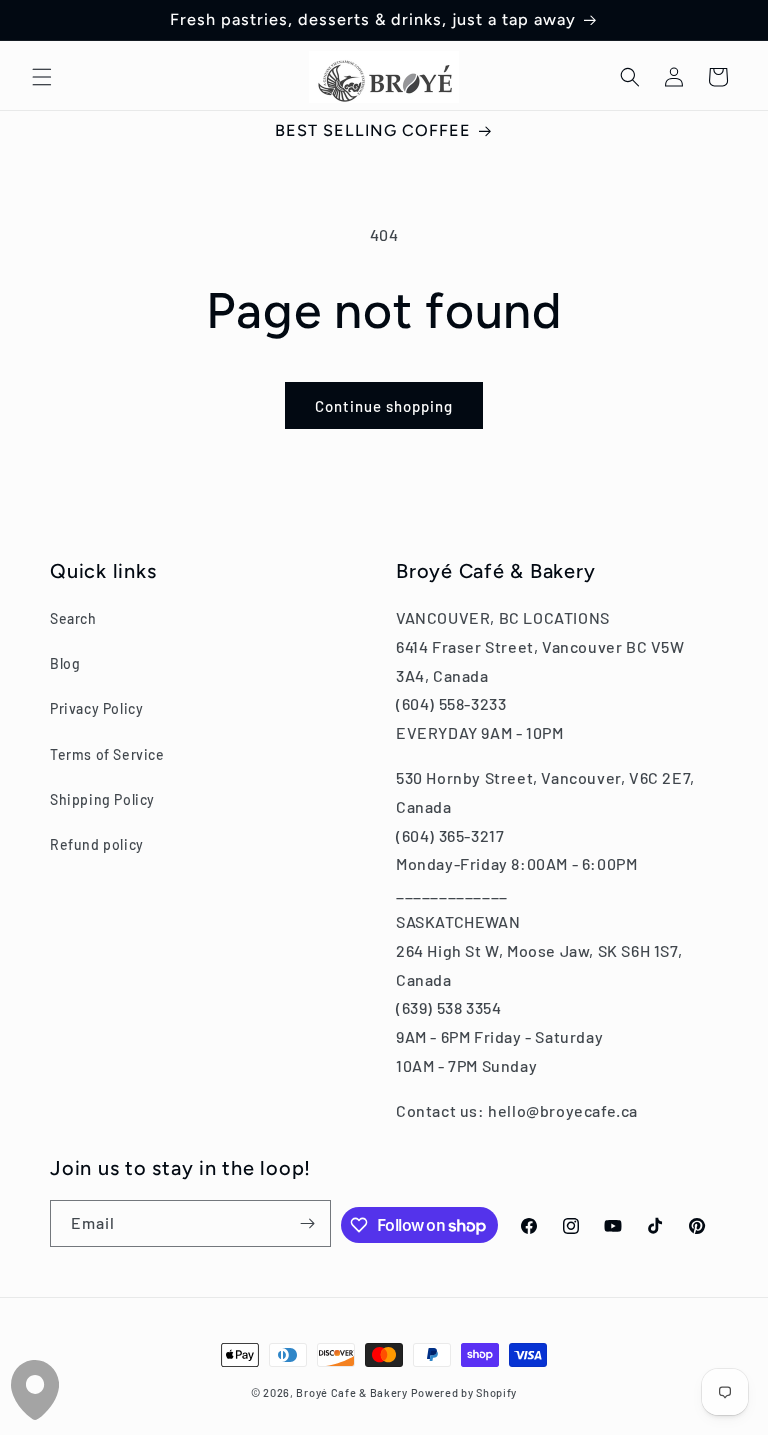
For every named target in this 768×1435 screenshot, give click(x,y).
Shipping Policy (102, 799)
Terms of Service (107, 754)
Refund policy (97, 844)
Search (73, 618)
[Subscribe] (308, 1223)
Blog (65, 663)
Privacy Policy (96, 708)
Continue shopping (384, 406)
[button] (42, 77)
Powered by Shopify (464, 1392)
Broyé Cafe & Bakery (351, 1392)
——
What the task asks ->
Starting from the line containing "Shipping Policy (102, 799)" and ending with the final line of the data, reproduce each line exactly as it appears, including no other lines.

Response to this task ->
Shipping Policy (102, 799)
Terms of Service (107, 754)
Refund policy (97, 844)
Search (73, 618)
[Subscribe] (308, 1223)
Blog (65, 663)
Privacy Policy (96, 708)
Continue shopping (384, 406)
[button] (42, 77)
Powered by Shopify (464, 1392)
Broyé Cafe & Bakery (351, 1392)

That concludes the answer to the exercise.